### Input material
Start of Block

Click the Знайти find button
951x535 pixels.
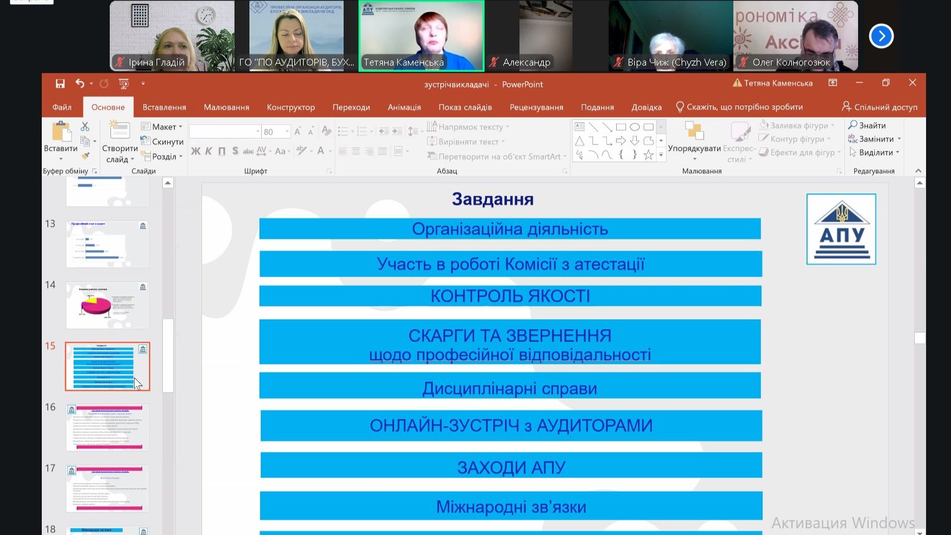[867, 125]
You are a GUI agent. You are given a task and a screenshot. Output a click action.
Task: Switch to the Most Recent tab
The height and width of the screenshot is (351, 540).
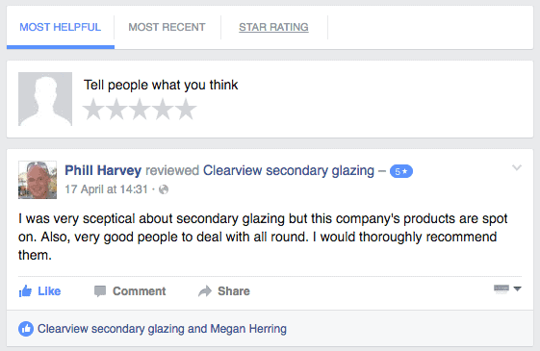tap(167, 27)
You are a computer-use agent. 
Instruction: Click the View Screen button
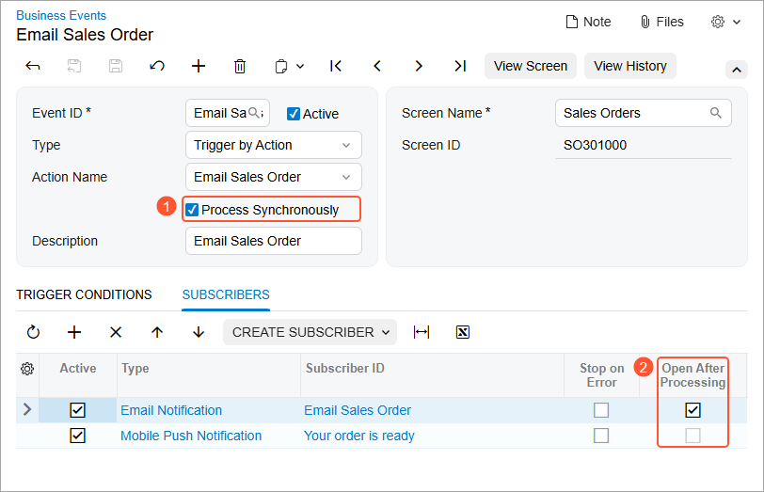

End of Block
Start of Block

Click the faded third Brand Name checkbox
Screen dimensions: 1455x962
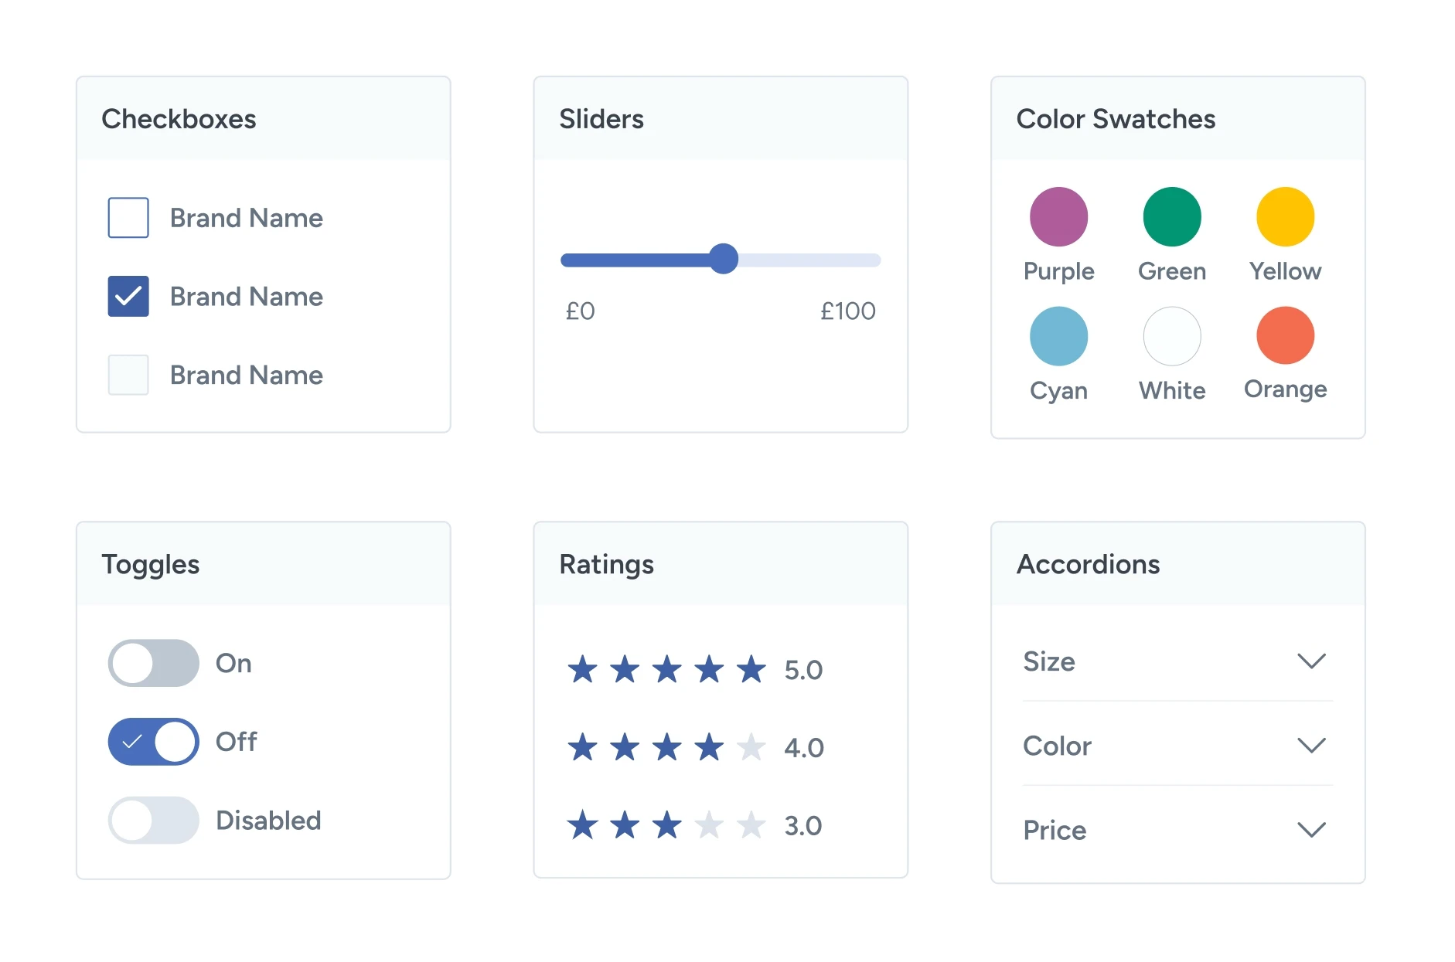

End of Block
Start of Block

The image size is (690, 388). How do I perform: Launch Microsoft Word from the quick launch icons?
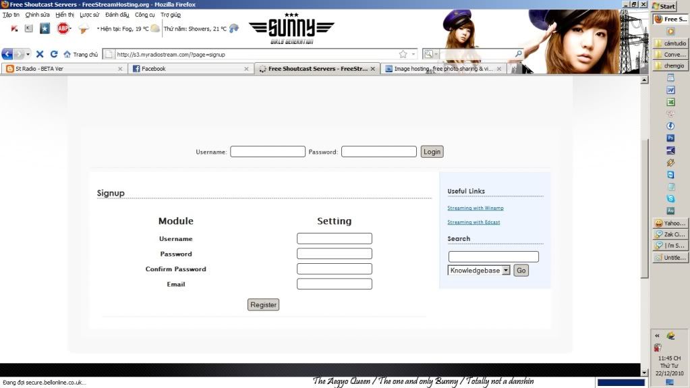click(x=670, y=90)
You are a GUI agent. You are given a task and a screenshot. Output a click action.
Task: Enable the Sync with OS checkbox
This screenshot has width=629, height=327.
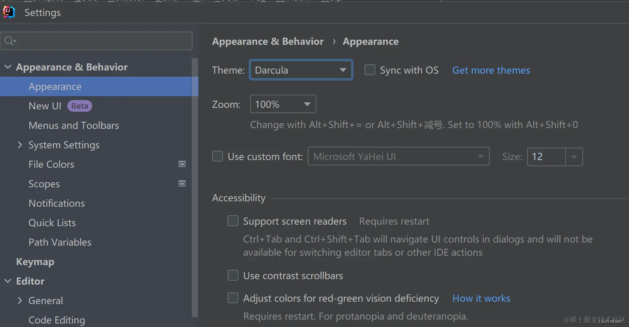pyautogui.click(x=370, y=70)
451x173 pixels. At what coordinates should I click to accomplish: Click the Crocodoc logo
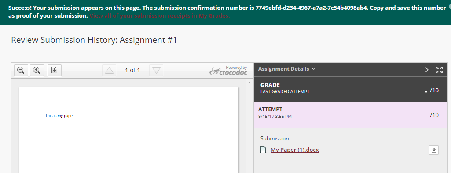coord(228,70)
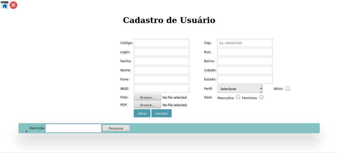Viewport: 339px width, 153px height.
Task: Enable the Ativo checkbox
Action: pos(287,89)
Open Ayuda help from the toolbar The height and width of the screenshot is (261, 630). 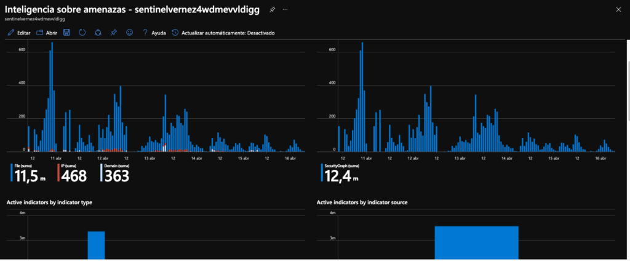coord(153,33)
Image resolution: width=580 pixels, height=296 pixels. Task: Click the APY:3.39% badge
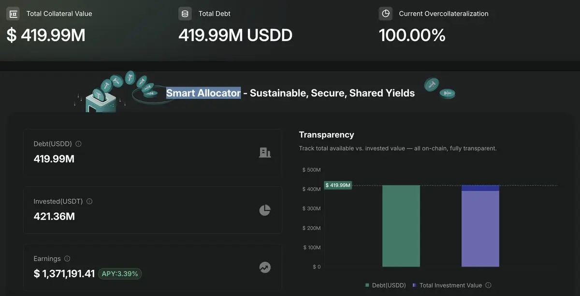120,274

End of Block

### Your goal
Search the entries for the word "button" and pick out every line that holds it.

### Response area
Click the Знайти find button
Instruction: Click the View Screen button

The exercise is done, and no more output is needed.